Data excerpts
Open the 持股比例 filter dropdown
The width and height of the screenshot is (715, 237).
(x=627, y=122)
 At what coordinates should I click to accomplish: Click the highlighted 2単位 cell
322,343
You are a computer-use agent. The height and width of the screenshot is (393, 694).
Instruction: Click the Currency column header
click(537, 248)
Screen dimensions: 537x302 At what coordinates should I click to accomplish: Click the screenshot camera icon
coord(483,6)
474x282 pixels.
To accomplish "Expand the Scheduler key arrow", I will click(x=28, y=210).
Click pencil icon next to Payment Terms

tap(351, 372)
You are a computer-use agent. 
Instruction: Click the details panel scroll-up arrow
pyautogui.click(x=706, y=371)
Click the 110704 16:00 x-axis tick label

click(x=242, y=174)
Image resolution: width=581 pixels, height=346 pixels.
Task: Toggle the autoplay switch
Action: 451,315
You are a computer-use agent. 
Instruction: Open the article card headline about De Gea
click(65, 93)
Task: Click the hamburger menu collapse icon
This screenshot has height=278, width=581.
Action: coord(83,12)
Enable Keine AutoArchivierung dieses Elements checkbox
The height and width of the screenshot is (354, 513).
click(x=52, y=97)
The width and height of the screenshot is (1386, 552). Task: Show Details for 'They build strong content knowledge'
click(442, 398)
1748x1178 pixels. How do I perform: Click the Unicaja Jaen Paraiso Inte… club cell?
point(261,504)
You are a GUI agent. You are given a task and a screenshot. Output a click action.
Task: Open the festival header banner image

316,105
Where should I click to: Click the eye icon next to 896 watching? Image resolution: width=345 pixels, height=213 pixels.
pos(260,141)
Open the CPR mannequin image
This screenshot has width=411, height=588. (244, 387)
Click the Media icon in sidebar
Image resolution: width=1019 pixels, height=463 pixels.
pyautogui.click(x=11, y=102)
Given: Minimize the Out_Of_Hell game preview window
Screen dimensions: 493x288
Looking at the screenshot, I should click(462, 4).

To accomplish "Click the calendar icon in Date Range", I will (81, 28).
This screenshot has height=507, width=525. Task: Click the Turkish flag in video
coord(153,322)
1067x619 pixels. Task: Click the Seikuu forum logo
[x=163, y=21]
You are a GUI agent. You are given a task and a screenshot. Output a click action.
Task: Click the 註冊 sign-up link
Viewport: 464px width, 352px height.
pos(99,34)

**Exercise goal**
Output the line containing "Task: Open the festival header banner image" together with all later lines of the entries, exactly as written, through the final line.

**Problem solution**
Task: Open the festival header banner image

316,105
Where should I click to: Click the eye icon next to 896 watching? Image resolution: width=345 pixels, height=213 pixels.
pos(260,141)
Open the CPR mannequin image
This screenshot has width=411, height=588. (244, 387)
Click the Media icon in sidebar
Image resolution: width=1019 pixels, height=463 pixels.
pyautogui.click(x=11, y=102)
Given: Minimize the Out_Of_Hell game preview window
Screen dimensions: 493x288
Looking at the screenshot, I should click(462, 4).

To accomplish "Click the calendar icon in Date Range", I will (81, 28).
This screenshot has height=507, width=525. Task: Click the Turkish flag in video
coord(153,322)
1067x619 pixels. Task: Click the Seikuu forum logo
[x=163, y=21]
You are a GUI agent. You are given a task and a screenshot. Output a click action.
Task: Click the 註冊 sign-up link
Viewport: 464px width, 352px height.
pos(99,34)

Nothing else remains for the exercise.